Bronze relief in the physics building of the TU Dresden
Grave of Prof. Recknagel in the Trinitatisfriedhof in Dresden

After he had passed his Abitur in Hildburghausen in 1929 , Recknagel began studying physics at the universities in Jena and Leipzig in the same year , which he finished in 1934 with the examination for teaching at secondary schools. In 1934 Recknagel received his doctorate at the University of Leipzig under Friedrich Hund and Werner Heisenberg with the dissertation calculation of the electron terms of nitrogen molecules .

From 1934 to 1945 he worked as a physicist at the Berlin AEG Research Institute and published his first theoretical work on electron mirrors and electron emission microscopes. In 1941 the monograph electron devices appeared , which Recknagel wrote together with Ernst Brüche . At the University of Jena , Recknagel completed his habilitation two years later with the thesis The resolution of the electron microscope for self-emitters .

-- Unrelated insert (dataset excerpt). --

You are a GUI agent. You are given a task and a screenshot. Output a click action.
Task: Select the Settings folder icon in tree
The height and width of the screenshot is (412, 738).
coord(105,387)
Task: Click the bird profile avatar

In 1946 Recknagel worked as a physicist at Carl Zeiss in Jena, where, among other things, he was involved in the development of an electrostatic radiographic device. In 1947 he taught electron physics at the Physics Institute of the University of Jena. On April 1, 1948, he was appointed full professor and director of the Institute for Experimental Physics (from 1969 for experimental and electron physics) at the Technical University of Dresden (from 1961 Technical University of Dresden). His retirement took place in 1975.

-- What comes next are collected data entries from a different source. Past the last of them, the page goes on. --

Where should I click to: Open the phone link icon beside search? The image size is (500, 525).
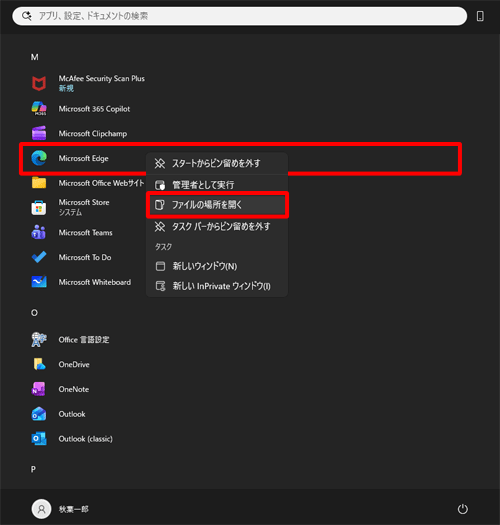480,16
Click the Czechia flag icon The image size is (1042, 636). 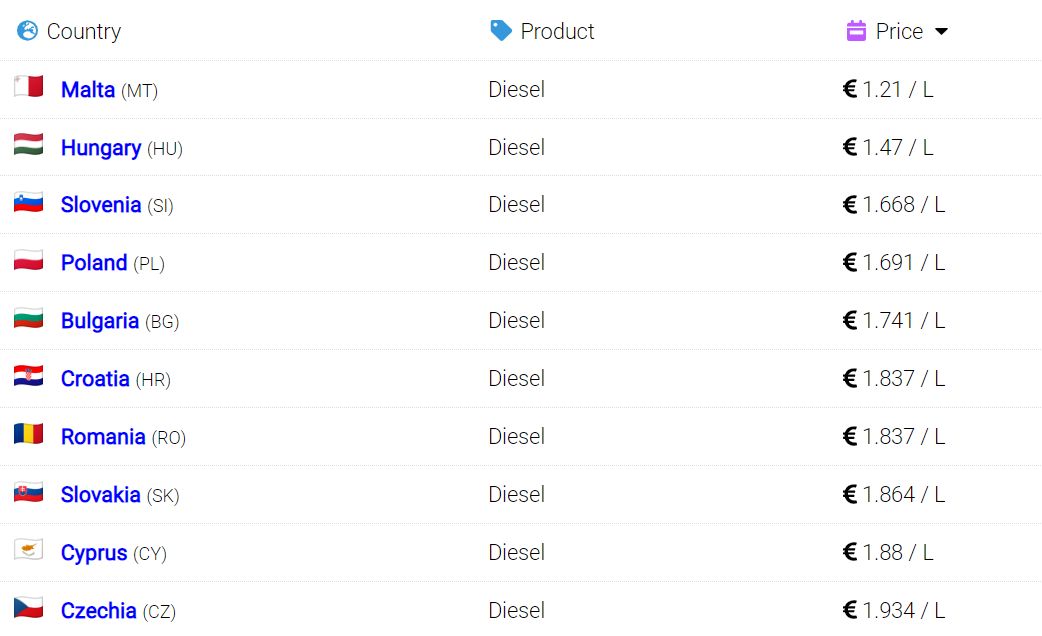[x=29, y=607]
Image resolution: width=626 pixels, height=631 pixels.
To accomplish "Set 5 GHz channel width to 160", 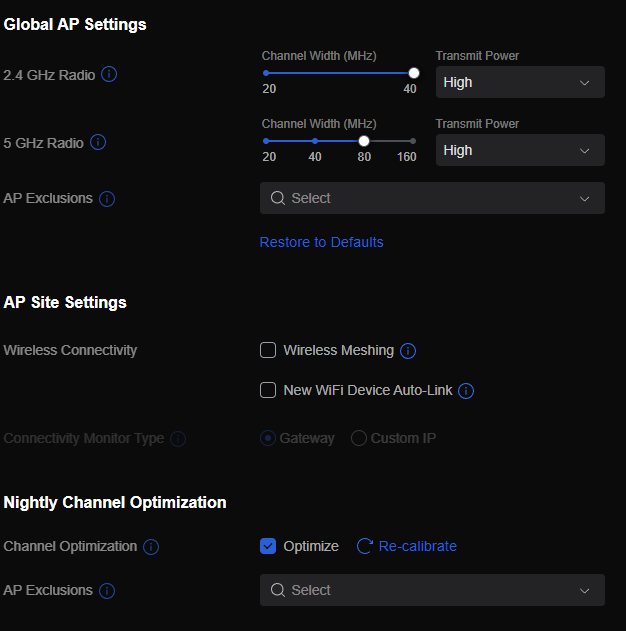I will (413, 141).
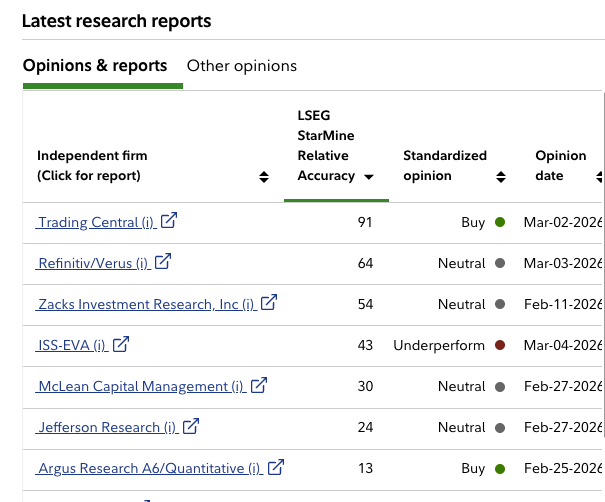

Recknagel died in Dresden in 1994 and was buried in the Trinity cemetery. In his honor, the physics building of the TU Dresden was named "Recknagel-Bau" on June 28, 2016.

Fonts

  • 1938: About the "phase focusing" in the movement of electrons in rapidly changing electrical fields . In: Journal of Physics . Volume 108, Issue 7–8, pp. 459–482 (with Ernst Brüche ).
  • 1941: Electronic devices (with Ernst Brüche)
  • 1953: Experimental Physics
  • 1957: Physics: vibrations and waves, thermodynamics
  • 1959: electricity and magnetism
  • 1962: optics
  • 1980: On the energy loss of backscattered electrons

literature

Individual evidence

  1. ^ Technical University of Dresden (ed.): Graves of professors of the alma mater dresdensis in cemeteries in Dresden and the surrounding area . 2nd Edition. Lausitzer Druck- und Verlagshaus, 2003, p. 43.